**GIVEN PASSAGE**
A warmer Arctic caused icy traffic jams in seas down south
Hazardous sea ice is going farther, faster.
Off the northeastern coast of Newfoundland, Canada, sea ice is a normal sight between January and May. The icy coating, usually about 20 inches thick, typically disappears as it gets warmer—letting cargo ships, ferries, and fishing vessels cut through the waters for a few months.
But not last year. In 2017, ice up to 19 feet thick stayed pressed close to shore, even into May and June. Two fishing vessels sank in the crush of cold, old ice, and other ships in the area faced hazards rarely seen before. Unfortunately, a new study suggests those conditions will become more common in the future, with a warmer Arctic leading to thicker ice farther south.
At the same time the ice remained wrapped around the coast of Newfoundland, the Canadian Coast Guard Ship, Amundsen—an icebreaker—was headed north from Quebec City toward Hudson Bay, carrying scientists and equipment ready to examine the interactions between freshwater and seawater.
But the waters and ice in Hudson Bay would have to wait. The vessel’s capabilities were needed back in Newfoundland, where ice was persisting for far longer than it normally would and putting mariners at risk. The ship, the only icebreaker available, could clear a safe path for ferries and rescue trapped passengers. That put the scientific mission on hold, leading to headlines that proclaimed “Climate change researchers cancel expedition because of climate change.”

**RAW DATA**
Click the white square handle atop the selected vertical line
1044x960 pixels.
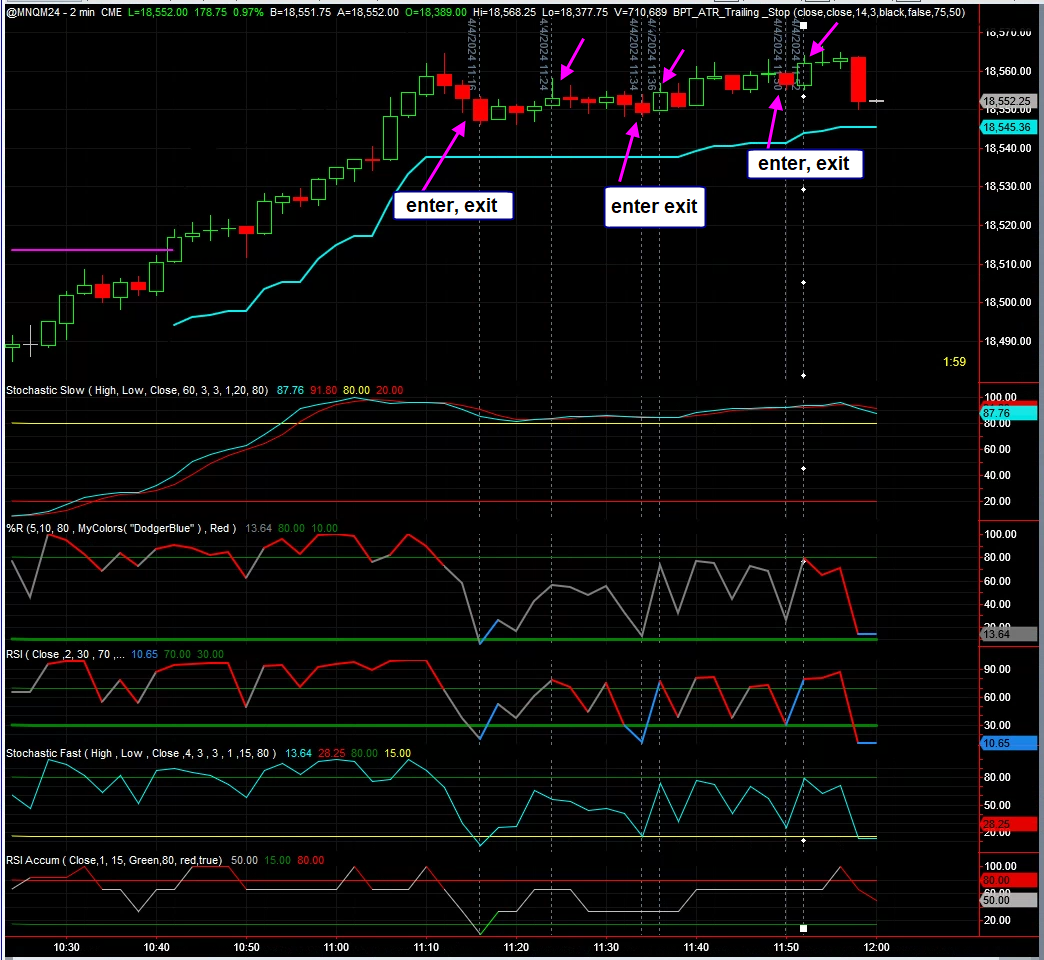pyautogui.click(x=803, y=22)
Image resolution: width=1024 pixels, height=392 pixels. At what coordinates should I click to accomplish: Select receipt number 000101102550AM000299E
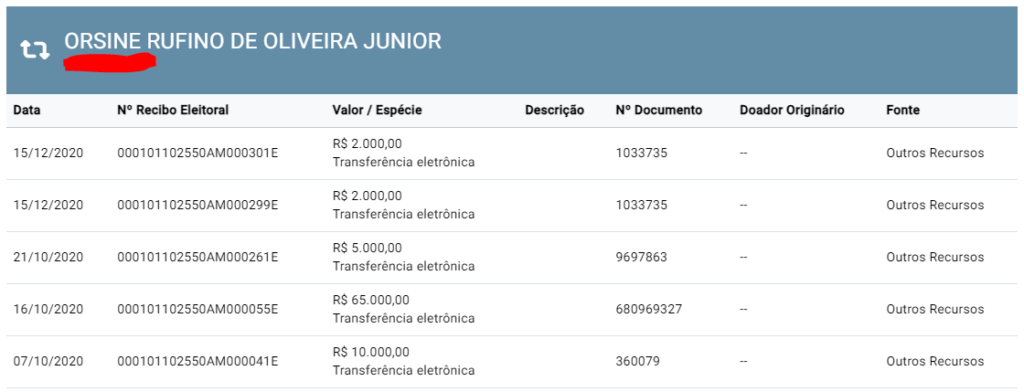[198, 205]
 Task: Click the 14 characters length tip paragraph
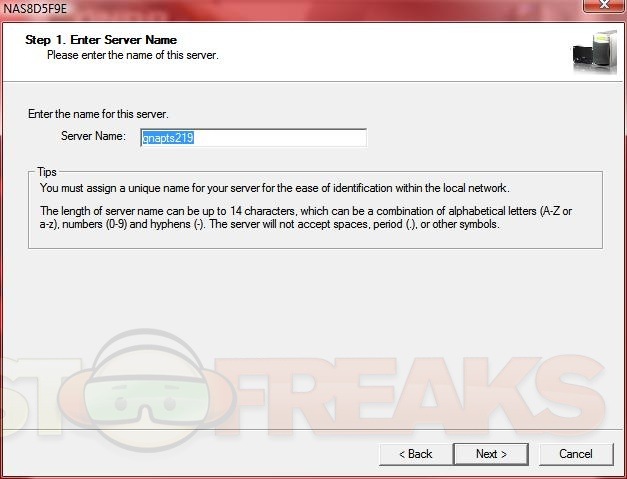click(306, 218)
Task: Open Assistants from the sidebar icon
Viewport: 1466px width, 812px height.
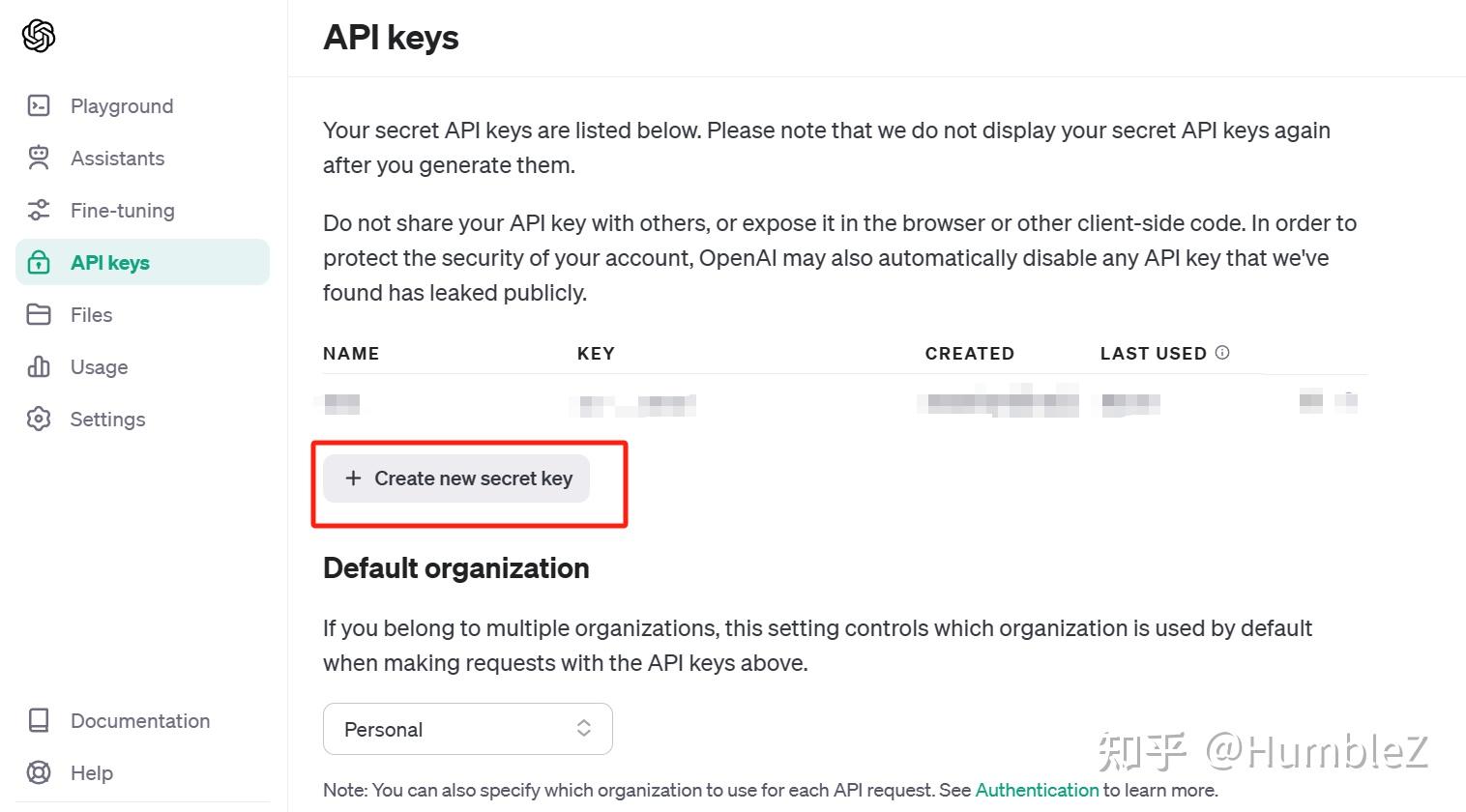Action: [x=39, y=157]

**INSTRUCTION 1**
Can you print the part of the sea ice article that opens with the words "At the same" and closes with "freshwater and seawater."?
**INSTRUCTION 2**
How would you translate this sentence from the sea ice article into Spanish: "Two fishing vessels sank in the crush of cold, old ice, and other ships in the area faced hazards rarely seen before."
**INSTRUCTION 3**
In the sea ice article, how thick was the ice that stayed pressed close to shore in 2017?
The records come from a separate source.

**FULL SOLUTION 1**
At the same time the ice remained wrapped around the coast of Newfoundland, the Canadian Coast Guard Ship, Amundsen—an icebreaker—was headed north from Quebec City toward Hudson Bay, carrying scientists and equipment ready to examine the interactions between freshwater and seawater.

**FULL SOLUTION 2**
Dos barcos pesqueros se hundieron en el apretujón de hielo frío y viejo, y otros barcos de la zona se enfrentaron a peligros pocas veces vistos antes.

**FULL SOLUTION 3**
Up to 19 feet thick.